L'AMF (Autorité des marchés financiers) y est finalement parvenu. Dans un ouvrage qui paraît ce jeudi, et intitulé «Natixis : enquête sur une faillite d'Etat» (Editions First Editions), Matthieu Pechberty, journaliste économique de La Tribune, révèle que les anciens dirigeants de Natixis, Charles Milhaud et Dominique Ferrero, respectivement président du directoire et directeur général de Natixis à l'époque, ont communiqué de fausses informations quant aux pertes subies par la filiale des Banques Populaires et de la Caisse d'Epargne (BPCE), en octobre 2008.

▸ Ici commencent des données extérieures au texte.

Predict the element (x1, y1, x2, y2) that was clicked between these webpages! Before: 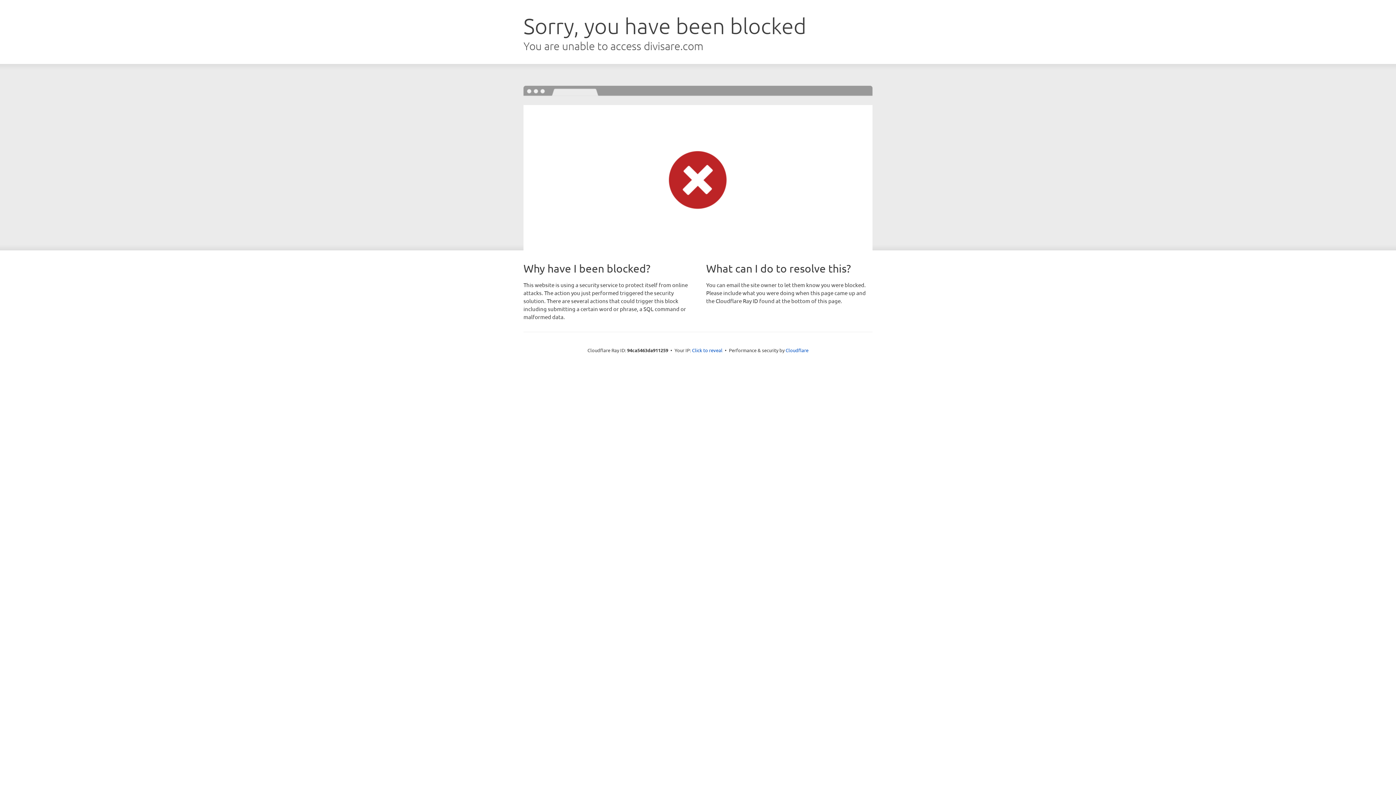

Ainsi, le 12 novembre 2008, La Tribune a publié un article affirmant que la banque française a perdu 975 millions d'euros, au cours du mois d'octobre 2008. Le lendemain, Natixis publie un communiqué de presse faisant état d'une perte de 500 millions d'euros. Après deux tentatives qui n'ont pas pu aboutir pour manque de preuves, l'AMF diligente une troisième enquête qui a révélé, à l'automne 2009, que les anciens dirigeants de Natixis ont menti, sans confirmer le chiffre divulgué par La Tribune. Par la suite, le gendarme de la Bourse a envoyé une notification de griefs où il accuse Natixis d'avoir délivré une fausse information aux marchés financiers. Pour l'heure, l'AMF s'est refusée à tout commentaire.

Jouyet voudra prouver qu'il a bien tourné la page «EADS»
Le sort des anciens dirigeants de Natixis se trouve désormais entre les mains de la Commission des sanctions, qui n'a toujours pas pris la moindre décision à son sujet. Selon l'auteur de l'ouvrage, la décision finale pourrait être annoncée, dans le courant du mois de mars. Cette commission se compose de douze membres : deux conseillers d'Etat désignés par le vice-président du Conseil d'Etat, deux conseillers à la Cour de cassation désignés par le premier président de la Cour de cassation, six membres désignés par le ministre chargé de l'Economie, et deux représentants des salariés désignés par le ministre chargé de l'Economie.
En attendant, cette décision devrait réjouir l'Adam (Association de défense des actionnaires minoritaires), et Déminor. En mars dernier, l'Adam présidée par Colette Neuville a en effet porté plainte au pénal à l'encontre de Natixis pour «informations trompeuses», «faux bilans» et «dividendes fictifs». En janvier dernier, c'est au tour de Déminor , cabinet spécialisé dans le conseil aux actionnaires, avec à sa tête Fabrice Rémon, de déposer une plainte, mais au civil plutôt qu'au pénal. Une option qui pourrait permettre de stopper les poursuites à tout moment, afin de négocier à l'amiable avec Natixis et dédommager les actionnaires.
Bien qu'il soit proche de François Pérol, actuel patron de BPCE, il est à penser que Jean-Pierre Jouyet, président de l'AMF, aura à cœur de mener à bien cette procédure, pour éviter à la Place de Paris de subir un nouveau camouflet, lui qu'on sait encore très marqué par les suites données à l'affaire EADS.
Les deux anciens dirigeants de Natixis, Charles Milhaud et Dominique Ferrero, risquent une sanction financière maximale de 10 millions d'euros.